What would be the obstacles to Hough’s idea?
For openers, it would be a change. And the classical concert world doesn’t do change very well, as evidenced by the fact that the no-applause-between-movements custom -- decried for decades by almost every sentient performer and commentator -- lives on and on as if it actually made any sense.
And then there’s the question of dumbing down. In many quarters, shorter concerts would be seen -- are already seen -- as a capitulation to our lazy, untutored, ADHD-afflicted modern audiences.
Let them sit there for two hours or more, like we had to do!
Of course, this argument smacks of the rhetoric that used to swirl around the opera world, when projected super-titles were first appearing in theaters.
“Why can’t audiences just bone up on the libretto before they come to the theater, as in the olden days,” the naysayers would bellow.
I don’t know. Maybe because they were put off by the prospect of memorizing how the gypsy infant (in reality an abducted Moorish duchess) was raised by witches, one of whom turned out to be her coquettish maid’s great aunt on her lecherous “stepfather’s” side?
Bulletin: Super-titles are now in every opera house in the world, and the artform has survived.
Still, let’s be honest: In a way, shorter concerts would indeed be an acknowledgement of shorter attention spans. So be it. Where music is concerned, this is not necessarily a bad thing. The now-famous 1808 all-Beethoven concert in Vienna, which featured the premieres of both the Symphonies No. 5 and 6, along with the Fourth Piano Concerto and a few other things, was something like four-and-a-half hours long. Times change, folks.
To me, this is more than a theoretical issue. Back in the 1980s, when I was the music critic for The Hartford Courant and going to a lot of concerts, I tried to be a student of audiences and their responses.
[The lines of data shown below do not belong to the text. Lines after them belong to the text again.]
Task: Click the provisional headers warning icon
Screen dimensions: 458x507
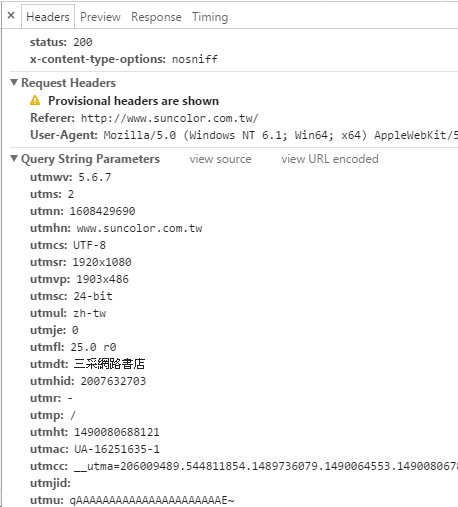Action: click(35, 100)
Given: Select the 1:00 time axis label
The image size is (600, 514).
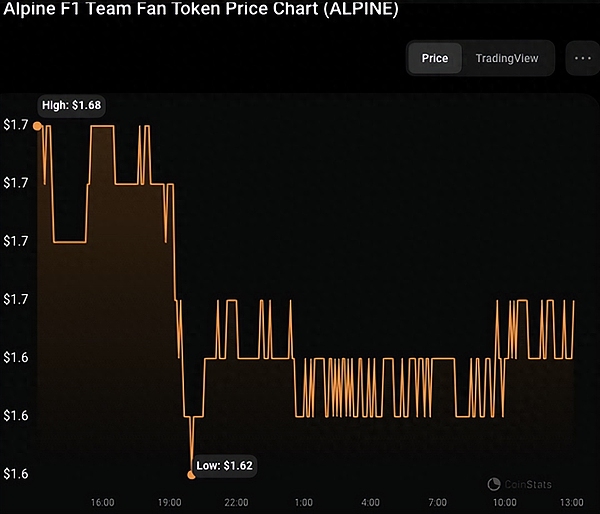Looking at the screenshot, I should click(x=304, y=502).
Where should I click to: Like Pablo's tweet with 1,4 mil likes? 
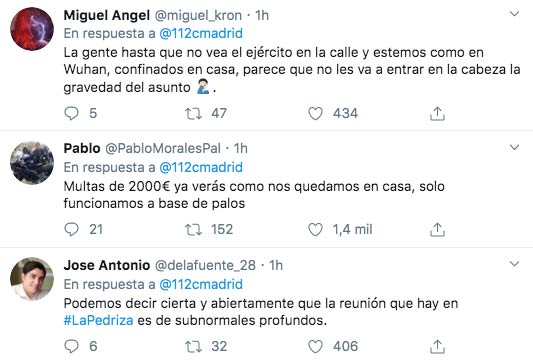(315, 230)
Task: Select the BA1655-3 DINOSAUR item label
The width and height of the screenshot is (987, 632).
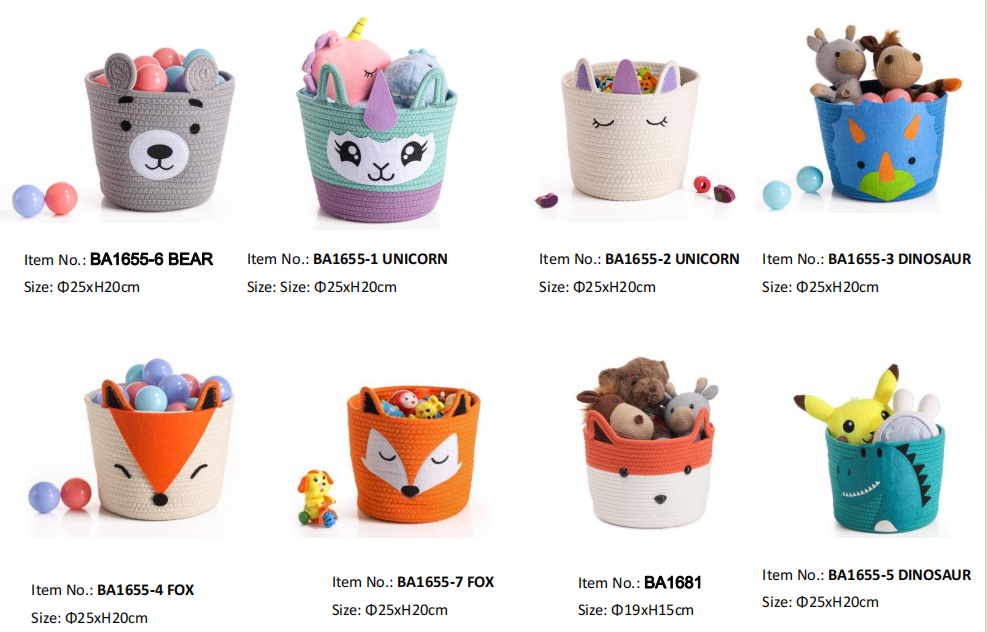Action: tap(900, 259)
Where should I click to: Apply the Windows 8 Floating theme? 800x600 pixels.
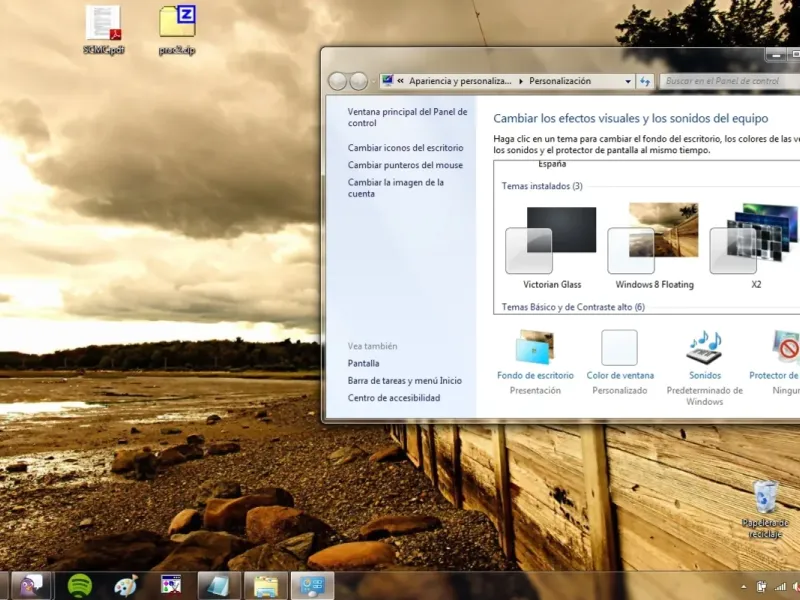(x=654, y=240)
I can remember becoming aware that there was often a moment, toward the end of a longish or possibility difficult program, when the audience would almost palpably separate itself from the performance. Sometimes the moment felt sudden: eyelids grew sluggish, heads listed, shoulders slumped. The room -- as it sometimes does even more noticeably at a play -- had parted ways with what was going on up on the stage. What had, just minutes earlier, been an atmosphere of engagement, was now one of inertness.
I mentioned this phenomenon one day to Michael Lankester, who was then the music director of the Hartford Symphony. Interestingly, he said he could sometimes sense that moment himself, even from the podium and with his back to the audience. It wasn’t simply a matter of coughing or rustling of programs (though they, too, are telltale symptoms), but of an intuitive feeling -- that the rapt intensity every musician strives to achieve had begun to physically leak out of the room.
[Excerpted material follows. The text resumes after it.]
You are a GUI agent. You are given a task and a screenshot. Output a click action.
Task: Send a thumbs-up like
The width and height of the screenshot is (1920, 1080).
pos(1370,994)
The point is that altering the duration of a concert is not necessarily some gimmicky device designed to wring out a few quick extra dollars in ticket sales from distractible millennials. It’s really a central feature of how a musical performance unfolds, and how it’s received by the listener -- including the experienced listener.
So the dumb-downers may scoff, but when it comes from someone of the stature of Stephen Hough, this is an idea that all of us who care about this music -- or any music -- should be willing to consider.
Musicians, ticket buyers, presenters: what’s your take?